→ **What you need to do**:
- a) In the forum thread about Mavic Ksyrium wheels, which Ksyrium models have aluminum spokes?
- b) Go on with the forum thread about Mavic Ksyrium wheels, writing the reply that follows the last quoted post.

→ **Provided passage**:
If you are looking for a _good_ set of wheels, then you shouldn't be looking at the Mavic Ksyriums at all. My two cents.

See above for alternatives, all of which are far better than those crummy Mavics. All they have going for them is the marketing. With that and 99cents you can get a Cheeseburger at McDonalds, at participating locations only.


----------



## JasonB176

farva said:


> The Elite is the best all around wheelset in the Ksyrium line
> The equipes are reliable, affordable, but heavy
> The SL's/ES use aluminum spokes. Aluminum plain sucks compared to steel for ride quality & fatigue life





Pirx said:


> If you are looking for a _good_ set of wheels, then you shouldn't be looking at the Mavic Ksyriums at all. My two cents.

→ **Provided records**:

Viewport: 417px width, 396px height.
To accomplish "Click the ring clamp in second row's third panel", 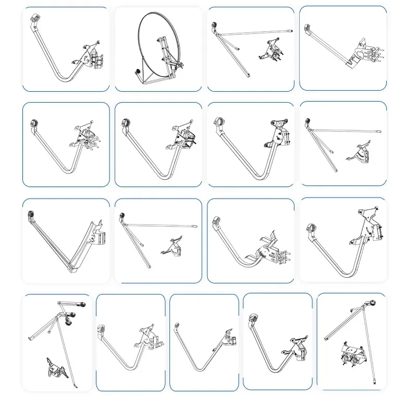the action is point(219,122).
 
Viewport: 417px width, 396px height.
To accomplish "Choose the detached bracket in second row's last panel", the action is point(362,155).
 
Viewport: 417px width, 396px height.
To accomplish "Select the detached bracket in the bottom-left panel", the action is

→ **Responses in order**:
- a) The SL and ES models.

- b)
> 
> See above for alternatives, all of which are far better than those crummy Mavics. All they have going for them is the marketing. With that and 99cents you can get a Cheeseburger at McDonalds, at participating locations only.


I'm not sure why the Ksyrium name seems to be a lightning rod for strong opinions. It seems people either love them or hate them.

I have a set of SSC SLs from 2002 that have held up well. My new bike has Elites and I've been looking around to see what others have experienced with them. So far, I love the ride they give. I'm hoping they will turn out to be as durable as the SSC SLs have been.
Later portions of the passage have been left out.